Drappeggi neri decoravano la sala, fluttuanti e leggeri pendere su tante teste come spade di Damocle pronte a cadere. A percepire più di altri il peso della lama e il dolore feroce del suo trapassare ossa e carne erano due genitori in prima fila, gli occhi vuoti inchiodati sul cadavere della figlia. Un corpo esile attorniato da fiori, i petali fragili e i gambi rotti.
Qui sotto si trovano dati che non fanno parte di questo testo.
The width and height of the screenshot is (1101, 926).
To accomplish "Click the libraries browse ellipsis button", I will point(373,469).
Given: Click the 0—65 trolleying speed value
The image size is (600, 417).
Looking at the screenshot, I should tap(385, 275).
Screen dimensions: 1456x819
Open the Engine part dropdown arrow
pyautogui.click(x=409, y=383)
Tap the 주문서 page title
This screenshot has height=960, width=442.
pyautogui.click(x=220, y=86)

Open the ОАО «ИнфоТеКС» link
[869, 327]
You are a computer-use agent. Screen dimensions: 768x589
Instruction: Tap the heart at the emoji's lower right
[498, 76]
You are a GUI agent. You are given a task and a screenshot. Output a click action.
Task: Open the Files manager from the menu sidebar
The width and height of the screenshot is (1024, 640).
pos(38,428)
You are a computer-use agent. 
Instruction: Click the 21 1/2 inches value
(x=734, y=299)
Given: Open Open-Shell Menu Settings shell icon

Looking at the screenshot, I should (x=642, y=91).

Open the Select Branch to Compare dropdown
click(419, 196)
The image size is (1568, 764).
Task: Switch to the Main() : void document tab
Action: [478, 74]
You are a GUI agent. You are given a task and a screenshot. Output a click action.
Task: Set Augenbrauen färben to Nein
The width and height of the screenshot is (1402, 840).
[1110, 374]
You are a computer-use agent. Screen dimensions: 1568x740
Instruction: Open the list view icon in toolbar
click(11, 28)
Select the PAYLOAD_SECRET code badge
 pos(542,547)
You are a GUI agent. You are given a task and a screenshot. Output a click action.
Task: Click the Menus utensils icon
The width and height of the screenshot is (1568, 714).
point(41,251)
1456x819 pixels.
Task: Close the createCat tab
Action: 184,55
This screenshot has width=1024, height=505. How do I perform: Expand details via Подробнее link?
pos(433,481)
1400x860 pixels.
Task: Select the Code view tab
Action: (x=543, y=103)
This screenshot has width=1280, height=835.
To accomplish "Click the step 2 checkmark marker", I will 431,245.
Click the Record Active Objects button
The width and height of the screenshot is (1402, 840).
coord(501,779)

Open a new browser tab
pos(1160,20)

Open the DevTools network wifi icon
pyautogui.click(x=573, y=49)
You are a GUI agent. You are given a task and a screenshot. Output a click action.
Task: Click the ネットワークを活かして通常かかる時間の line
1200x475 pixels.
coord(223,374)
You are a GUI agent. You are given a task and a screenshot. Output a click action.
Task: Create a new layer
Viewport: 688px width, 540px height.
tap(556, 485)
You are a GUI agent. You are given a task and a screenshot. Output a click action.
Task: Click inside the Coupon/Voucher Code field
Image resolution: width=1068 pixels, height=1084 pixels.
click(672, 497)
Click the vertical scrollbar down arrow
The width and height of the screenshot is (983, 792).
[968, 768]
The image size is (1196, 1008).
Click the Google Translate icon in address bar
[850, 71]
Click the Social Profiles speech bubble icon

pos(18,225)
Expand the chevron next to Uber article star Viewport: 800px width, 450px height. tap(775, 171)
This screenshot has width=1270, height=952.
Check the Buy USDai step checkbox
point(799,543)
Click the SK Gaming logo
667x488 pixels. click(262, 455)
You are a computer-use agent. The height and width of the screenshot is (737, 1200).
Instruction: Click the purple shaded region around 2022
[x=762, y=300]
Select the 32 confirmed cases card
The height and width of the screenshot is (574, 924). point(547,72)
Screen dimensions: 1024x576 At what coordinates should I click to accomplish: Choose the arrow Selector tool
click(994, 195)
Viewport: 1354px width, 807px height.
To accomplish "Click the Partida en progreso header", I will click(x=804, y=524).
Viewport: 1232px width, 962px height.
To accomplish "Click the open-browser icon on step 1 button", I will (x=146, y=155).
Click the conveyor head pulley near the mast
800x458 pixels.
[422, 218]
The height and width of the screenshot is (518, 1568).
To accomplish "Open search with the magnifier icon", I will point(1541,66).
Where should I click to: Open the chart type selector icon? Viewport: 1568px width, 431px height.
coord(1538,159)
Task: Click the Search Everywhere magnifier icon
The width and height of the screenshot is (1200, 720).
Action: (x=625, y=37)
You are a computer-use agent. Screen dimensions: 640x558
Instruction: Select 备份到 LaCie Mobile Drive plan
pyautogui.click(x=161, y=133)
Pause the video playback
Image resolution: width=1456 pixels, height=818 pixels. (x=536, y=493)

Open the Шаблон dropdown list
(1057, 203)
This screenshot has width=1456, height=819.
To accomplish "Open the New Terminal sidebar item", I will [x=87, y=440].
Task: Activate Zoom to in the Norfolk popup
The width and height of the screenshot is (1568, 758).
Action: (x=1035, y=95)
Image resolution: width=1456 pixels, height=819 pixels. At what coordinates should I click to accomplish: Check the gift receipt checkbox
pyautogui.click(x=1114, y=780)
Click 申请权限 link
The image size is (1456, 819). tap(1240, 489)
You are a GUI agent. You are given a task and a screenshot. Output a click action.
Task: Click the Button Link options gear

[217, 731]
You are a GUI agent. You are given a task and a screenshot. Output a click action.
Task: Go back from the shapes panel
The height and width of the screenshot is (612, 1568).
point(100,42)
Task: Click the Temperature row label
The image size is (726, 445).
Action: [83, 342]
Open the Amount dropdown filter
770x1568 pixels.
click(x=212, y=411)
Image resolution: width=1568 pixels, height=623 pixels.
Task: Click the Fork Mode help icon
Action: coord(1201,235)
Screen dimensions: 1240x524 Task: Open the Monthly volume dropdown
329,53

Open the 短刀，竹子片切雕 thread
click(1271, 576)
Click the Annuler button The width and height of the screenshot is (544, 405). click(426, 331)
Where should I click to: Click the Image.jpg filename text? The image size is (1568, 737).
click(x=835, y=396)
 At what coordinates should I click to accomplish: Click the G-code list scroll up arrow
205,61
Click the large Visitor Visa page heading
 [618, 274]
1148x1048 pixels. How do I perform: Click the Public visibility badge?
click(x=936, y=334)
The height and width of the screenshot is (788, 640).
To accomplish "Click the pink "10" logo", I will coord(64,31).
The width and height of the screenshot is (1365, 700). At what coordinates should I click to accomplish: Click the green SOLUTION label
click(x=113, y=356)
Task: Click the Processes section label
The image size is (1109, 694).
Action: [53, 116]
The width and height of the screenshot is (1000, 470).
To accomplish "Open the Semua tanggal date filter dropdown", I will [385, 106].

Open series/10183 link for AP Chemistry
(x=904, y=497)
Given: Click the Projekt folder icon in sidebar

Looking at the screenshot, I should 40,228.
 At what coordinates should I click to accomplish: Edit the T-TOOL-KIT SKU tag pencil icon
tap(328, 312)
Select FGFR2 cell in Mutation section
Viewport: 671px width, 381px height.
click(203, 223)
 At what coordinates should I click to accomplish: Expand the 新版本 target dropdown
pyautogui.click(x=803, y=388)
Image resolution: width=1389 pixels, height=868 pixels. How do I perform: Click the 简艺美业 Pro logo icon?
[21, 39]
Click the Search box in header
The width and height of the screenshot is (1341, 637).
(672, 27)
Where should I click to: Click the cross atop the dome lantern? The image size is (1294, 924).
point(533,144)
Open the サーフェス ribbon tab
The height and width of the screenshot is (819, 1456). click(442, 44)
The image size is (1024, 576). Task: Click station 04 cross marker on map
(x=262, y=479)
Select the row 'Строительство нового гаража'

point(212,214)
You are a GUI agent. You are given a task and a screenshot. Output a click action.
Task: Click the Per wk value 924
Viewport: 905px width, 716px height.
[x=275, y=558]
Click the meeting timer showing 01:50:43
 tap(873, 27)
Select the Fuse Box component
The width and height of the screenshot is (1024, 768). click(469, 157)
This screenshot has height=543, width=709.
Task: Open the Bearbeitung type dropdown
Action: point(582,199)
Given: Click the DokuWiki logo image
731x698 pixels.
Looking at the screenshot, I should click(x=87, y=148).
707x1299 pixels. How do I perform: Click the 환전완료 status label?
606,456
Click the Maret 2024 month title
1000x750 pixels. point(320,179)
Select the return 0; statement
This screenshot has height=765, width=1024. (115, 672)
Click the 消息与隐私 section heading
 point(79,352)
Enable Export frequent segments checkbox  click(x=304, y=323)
Samuel Davis stringeva le dita della moglie e coglieva con lo sguardo piccole lacrime rotolarle giù per le gote, senza trovare la forza di fermarle. Le sue erano bloccate chi sa dove insieme a tutto il dolore che ora dormiva, lasciandolo lucido e sbigottito. Ricordò di aver sempre pensato che il mondo si limitasse all'oggi, che il domani nella morte non potesse esistere. Trovandosi seduto su quella poltrona, in quel momento, pensò che, probabilmente, chi è credente lo è per amore altrui. Per trovare conforto nell'idea che un corpo morto sia stato solo un paradossale contorno ad un'essenza infinita ed indefinibile e che tutto ciò che un tempo abbia contribuito a renderla tale possa trovare modo d'esistere da qualche altra parte.

Tremava al fianco della moglie, terrorizzato per la loro bambina.

Si accorse che la funzione fosse finita solo quando tutta la sala si alzò in piedi. Lui rimase seduto abbastanza da vedere intorno a lui come ognuno avesse giunto le mani sul petto e chinato il capo in segno di rispetto. Per aspera ad astra, è ciò che tutti mormoravano mentre Annalise Davis veniva trasportata fuori dalla sala, nel luogo in cui il suo corpo sarebbe stato bruciato.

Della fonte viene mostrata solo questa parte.